Nedgroup Investments               39                           R 110 799

Sanlam                                         86                           R 88 252

Prudential                                    14                           R 84 215

Absa                                             18                            R 80 301

Foord                                            8                              R 58 372

Source: ASISA

Together, these ten managers look after just more than R1.33 trillion, which is 79% of all the money in South African collective investment schemes. The three largest each control more than 10% of the market individually. Coronation’s market share is 13.1%, Allan Gray’s 12.9%, and Stanlib’s 11.1%.

To give some idea of how significant that is, the tenth largest manager, Foord, has a market share of just 3.4%.

However, these positions are far from static. A number of the large managers saw net outflows during the last quarter.

The below table shows the flow of money into and out of funds run by each of the top ten managers in the third quarter of 2014:

Fund flows for South Afria’s largest unit trust managers Q3 2014

Manager                           Gross sales (millions)  Repurchases (millions)  Net sales (millions)

Coronation                         R31 356                       R23 213                            R8 143

Allan Gray                          R34 045                       R28 928                            R5 117

Stanlib                               R112 932                      R131 597                         -R18 665

Investec                             R38 416                        R44 455                           -R6 093

Old Mutual                        R14 068                        R12 520                           R1 547

Nedgroup Investments    R53 200                        R58 158                            -R4 957

Sanlam                               R11 760                       R9 668                             R2 091

Prudential                          R27 854                       R26 242                           R1 613

Absa                                   R117 234                     R129 193                          -R11 959

Foord                                  R5 178                        R2 223                              R2 955

Source: ASISA

Coronation and Allan Gray sustained their dominance by showing the largest absolute net gains in this group, however in percentage terms Foord showed the most growth. It grew its assets under management by 5.3% over the quarter, whereas Coronation grew by 3.8% and Allan Gray 2.4%.
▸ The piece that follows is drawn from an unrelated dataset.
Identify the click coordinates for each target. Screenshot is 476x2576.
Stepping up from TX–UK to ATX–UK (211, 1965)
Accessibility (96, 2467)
The managers that saw the highest outflows were Stanlib and Absa. They also saw the highest turnover.

To some extent, the large amounts of money going in and out of Stanlib and Absa funds could be ascribed to these managers running very large money market offerings. As these are shorter-term vehicles, the churn is much higher.

Nevertheless, they both saw significant net outflows over the period. Stanlib’s assets under management dropped by 9.0%, while Absa’s fell by 13.0%.

It’s hard not to suspect that African Bank had a big role to play here. The Absa Money Market Fund and Stanlib Money Market Fund were the two funds most exposed to African Bank paper and this led to a notable decline in confidence.

Although these ten management companies dominate the unit trust market, the largest inflows over the quarter went into funds run by smaller managers. By far the most new money went into the 133 funds managed by Boutique Collective Investments (BCI), most of which are co-branded portfolios run by managers such as Efficient Select, Harvard House and Anchor Capital.

The below table shows those managers that experienced growth in assets under management of over 10% over the quarter:

Fund flows for South African unit trust managers Q3 2014

Manager                   Assets (millions)    Net sales (millions)    Growth

BCI                            R22 823                    R14 917                        188.70%

Prime                        R5 196                     R748                             16.80%

Coris Capital            R1 378                     R182                              15.20%

Rezco                        R2 340                     R288                             14.00%

Kagiso                       R3 662                     R356                             10.80%
Source: ASISA

So while they may be growing more quickly than their larger competitors, they are nowhere near competing on the same scale.

Overall, the assets under management in the entire collective investment scheme industry grew by marginally over 1.0% during the quarter.